The loss function is:
\[
J = \lim_{T\to \infty}\frac{1}{T}E[\int_0^T(x(t)^TQx(t) + u(t)^TRu(t)dt)]
\]
In the long run, if the system is A.S., the loss function becomes:
\[
J = E[(x_\infty(t)^TQx_\infty(t) + u_\infty(t)^TRu_\infty(t)dt)]
\]
The solution is:
if \((A,B)\) is reachable, and \((A,C_q)\) is observable (\((A,C)\) is observable, and \((A,B_q)\) is reachable)
- \(R \succ 0\), \(\tilde R \succ 0\)
- \(u(t) = -\bar K \hat x(t)\)
- \(\dot{\hat x}(t) = A\hat x(t) + Bu(t) + \bar L(y(t)-C\hat x(t))\)
It combined LQ controller and Kalman filter together, we can find the transfer function of \(y \to u\).
\[
\begin{aligned}
\dot{\hat x}(t) &= \underbrace{(A-B\bar K - \bar LC)}_{\tilde A} \hat x + \underbrace{\bar L}_{\tilde B} y(t) \\
u(t) &= \underbrace{-K}_{\tilde C}\hat x(t) \\
R(s) &= \bar K(sI - (A-B\bar K - \bar LC))^{-1}\bar L
\end{aligned}
\]
=-=-=
PROBLEMS TO WORK ON:
(1) From the controller excerpt, quote the passage between "- \(u(t) = -\bar" and "of \(y \to u\).", inclusive.
(2) Using the controller excerpt, decide whether each statement agrees with it. Answer yes or no for each and quote the deciding words.
(a) The solution requires R to be positive definite.
(b) The control input is computed from the true state x(t) rather than an estimate.
(c) The method combines an LQ controller with a Kalman filter.
(3) In the controller excerpt, what condition on the system must hold for the loss function to take its long-run form?

ENTRIES:
=-=-=
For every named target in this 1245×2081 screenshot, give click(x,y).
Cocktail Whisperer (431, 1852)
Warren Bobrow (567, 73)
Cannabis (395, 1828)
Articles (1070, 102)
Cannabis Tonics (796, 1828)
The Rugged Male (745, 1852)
=-=-=
ANSWERS PER TASK:
(1)
- \(u(t) = -\bar K \hat x(t)\)
- \(\dot{\hat x}(t) = A\hat x(t) + Bu(t) + \bar L(y(t)-C\hat x(t))\)
It combined LQ controller and Kalman filter together, we can find the transfer function of \(y \to u\).

(2)
(a) Yes: "\(R \succ 0\), \(\tilde R \succ 0\)"
(b) No: "\(u(t) = -\bar K \hat x(t)\)"
(c) Yes: "It combined LQ controller and Kalman filter together"

(3) The system must be A.S.